### Bacaan
Hai!
Get Lost Journey Part 3, ditunda dulu ya. Saya lagi mau cerita tentang perkembangan draft.
Ini hari kelima saya mangkal di sofa ruang tamu.
Draft Project Dawn saya sudah selesai diperiksa editor, dan dikembalikan dengan beberapa catatan untuk revisi.
Revisi, sodara-sodari!
Baru kali ini saya diminta merevisi draft. Soalnya biasanya storyline saya sederhana, jadi plotnya nggak aneh-aneh. Nah, draft kali ini memang agak complicated.
Bukannya saya tidak senang.
Senang, tahu!
Apa lagi waktu tahu yang mengedit kali ini bukan cuma Iwied, tapi juga Gita. Dua-duanya adalah orang-orang yang gaya tulisannya saya sukai sejak pertama kali kami bertemu di dunia maya sebagai blogger.
Boleh dong bangga, bahwa draft saya kali ini 'diurusi' teman-teman bermain kata yang sudah lama saya kenal. Semoga hasilnya nanti lebih memuaskan dari novel-novel saya sebelumnya.
Dan revisinya?
Hahahahahahaha... fyuh!
Mereka memang teliti banget ye. Rasa bangga dan senang saya bercampur dengan kepanikan. Soalnya, hasil diskusi menghasilkan keputusan untuk memundurkan setting waktu ke masa 25 tahun yang lalu.
Duh, tolong.
Saya kan belum lahir! *kibas poni*
Hihihihi.
Jadilah, alih-alih menulis, kemarin saya menggalau cari lokasi baru. Mana bukan di Jakarta pulak. Kalau Jakarta sih saya nggak akan galau. Wong saya orang situ.
Ini settingnya di Surabaya, kakak. Meneketehe Surabaya 25 tahun lalu kayak apa. Saya akhirnya sibuk chatting sana-sini dengan teman-teman asli Surabaya untuk menggali informasi set lokasi.
Dapat.
Malah bukan dari orang Surabaya asli, tapi dari teman penulis asal Situbondo, Helga Rif. Hahahaha.
Jadi, saya cerita di BBM lagi cari lokasi di Surabaya yang sudah ada sejak 25 tahun lalu.
######
## [Yang Harus Dikerjakan]
A) Dalam tulisan tentang revisi draft ini, siapa saja yang mengedit draft Project Dawn?
B) Tolong tulis ulang bagian tulisan tentang revisi draft yang dibuka dengan kata-kata "Boleh dong bangga, bahwa" dan ditutup dengan "Duh, tolong.", lalu tukar "kepanikan" dengan "kecemasan".
Baris-baris berikut diambil dari sumber lain.
### Data Terekam
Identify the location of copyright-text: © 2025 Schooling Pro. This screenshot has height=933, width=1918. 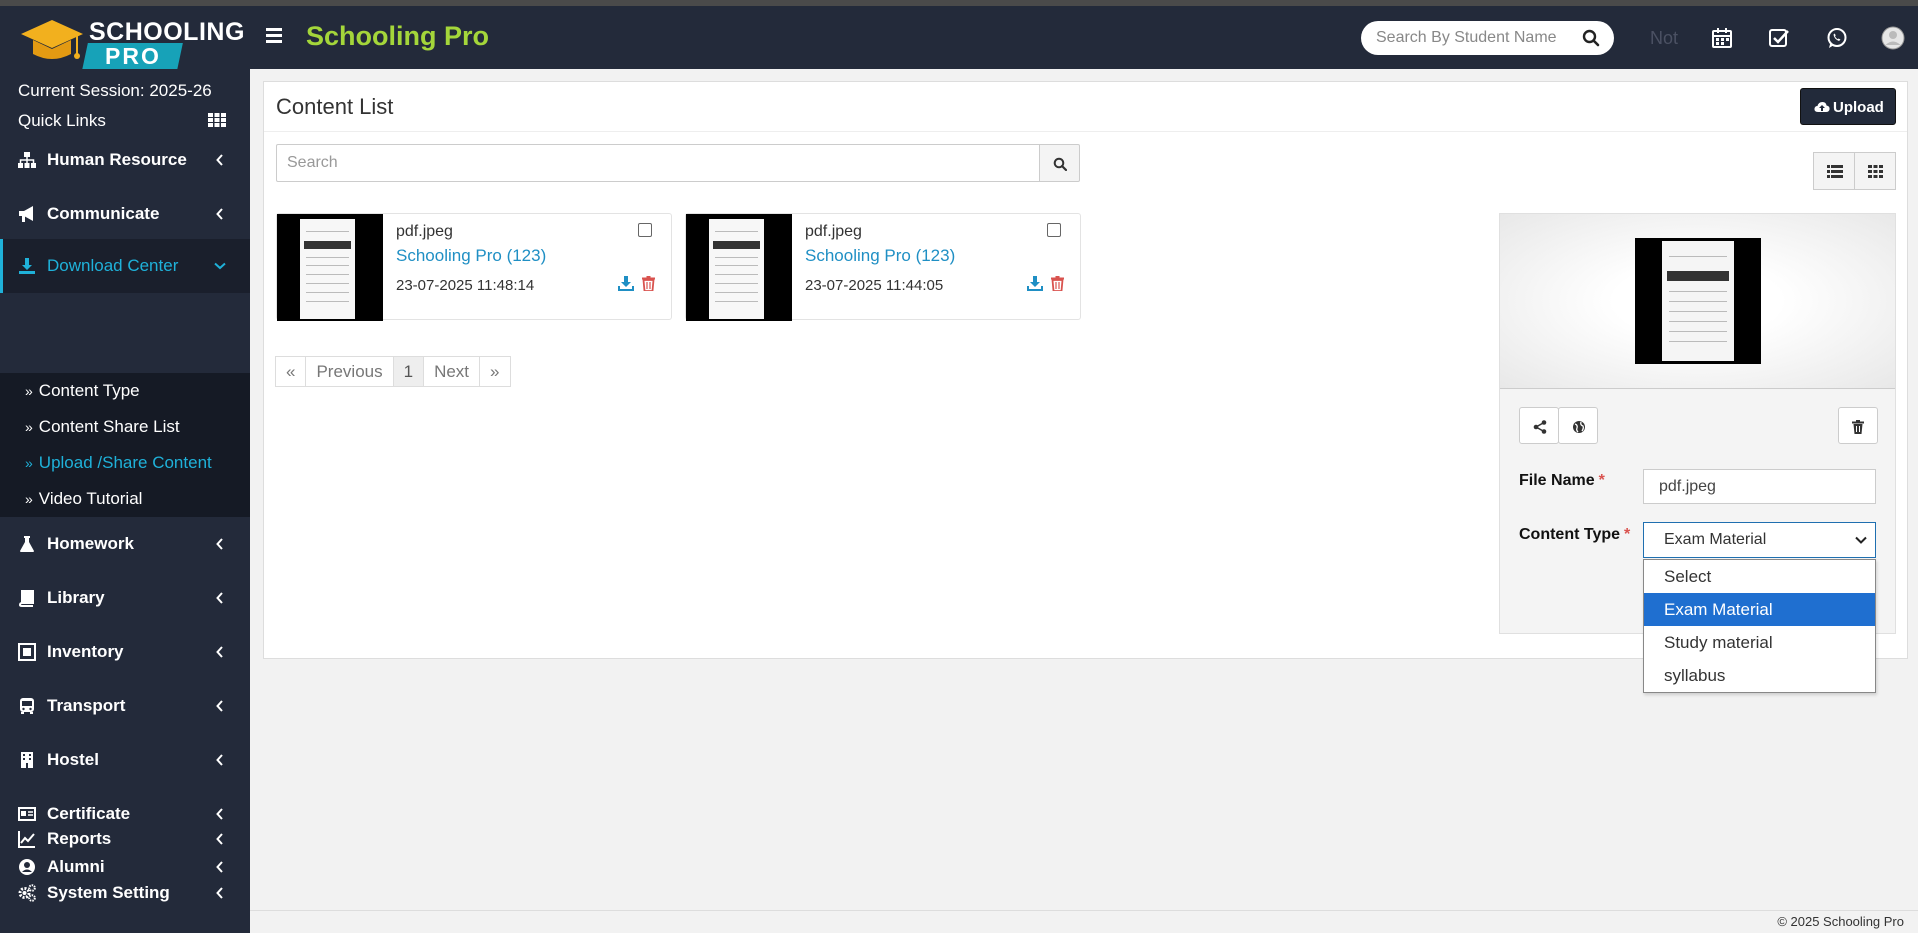
(1840, 922).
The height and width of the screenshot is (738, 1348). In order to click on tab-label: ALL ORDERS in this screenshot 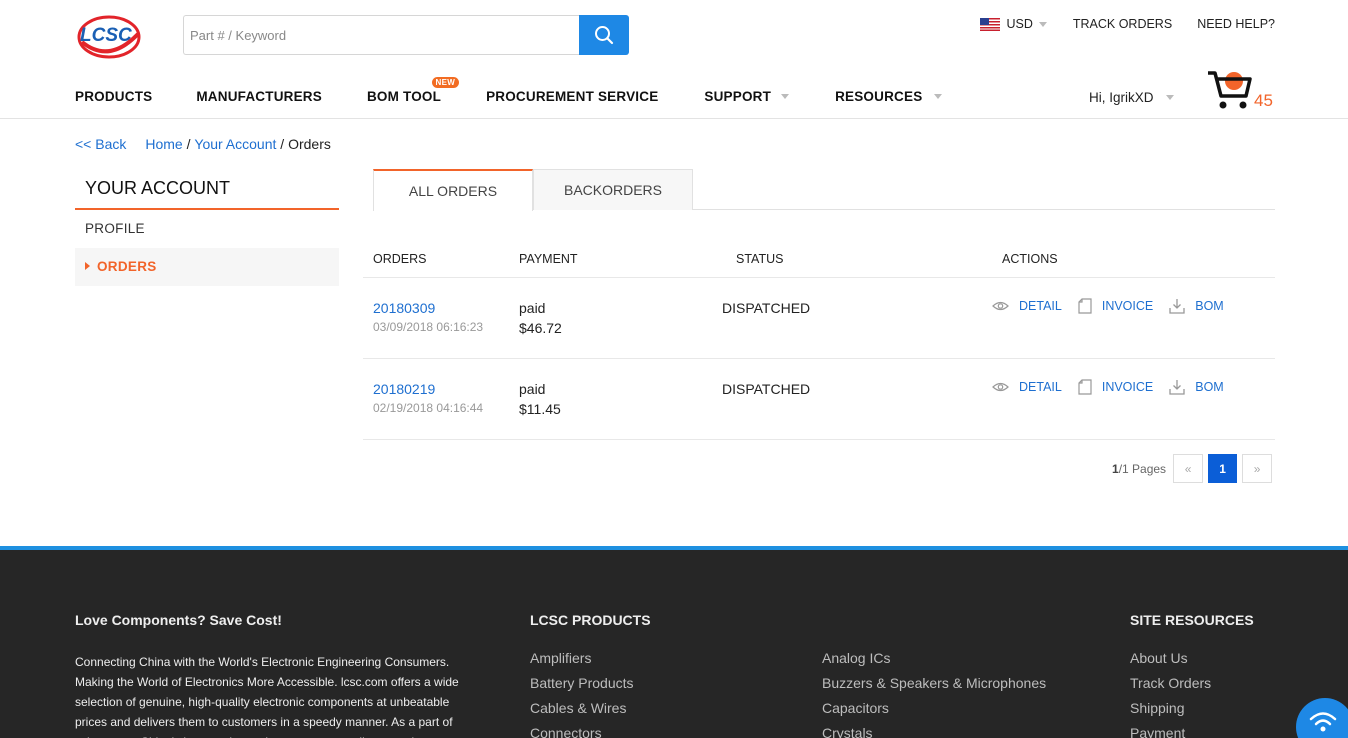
######
## [Jawaban Tiap Tugas]
A) Iwied dan Gita.

B)
Boleh dong bangga, bahwa draft saya kali ini 'diurusi' teman-teman bermain kata yang sudah lama saya kenal. Semoga hasilnya nanti lebih memuaskan dari novel-novel saya sebelumnya.
Dan revisinya?
Hahahahahahaha... fyuh!
Mereka memang teliti banget ye. Rasa bangga dan senang saya bercampur dengan kecemasan. Soalnya, hasil diskusi menghasilkan keputusan untuk memundurkan setting waktu ke masa 25 tahun yang lalu.
Duh, tolong.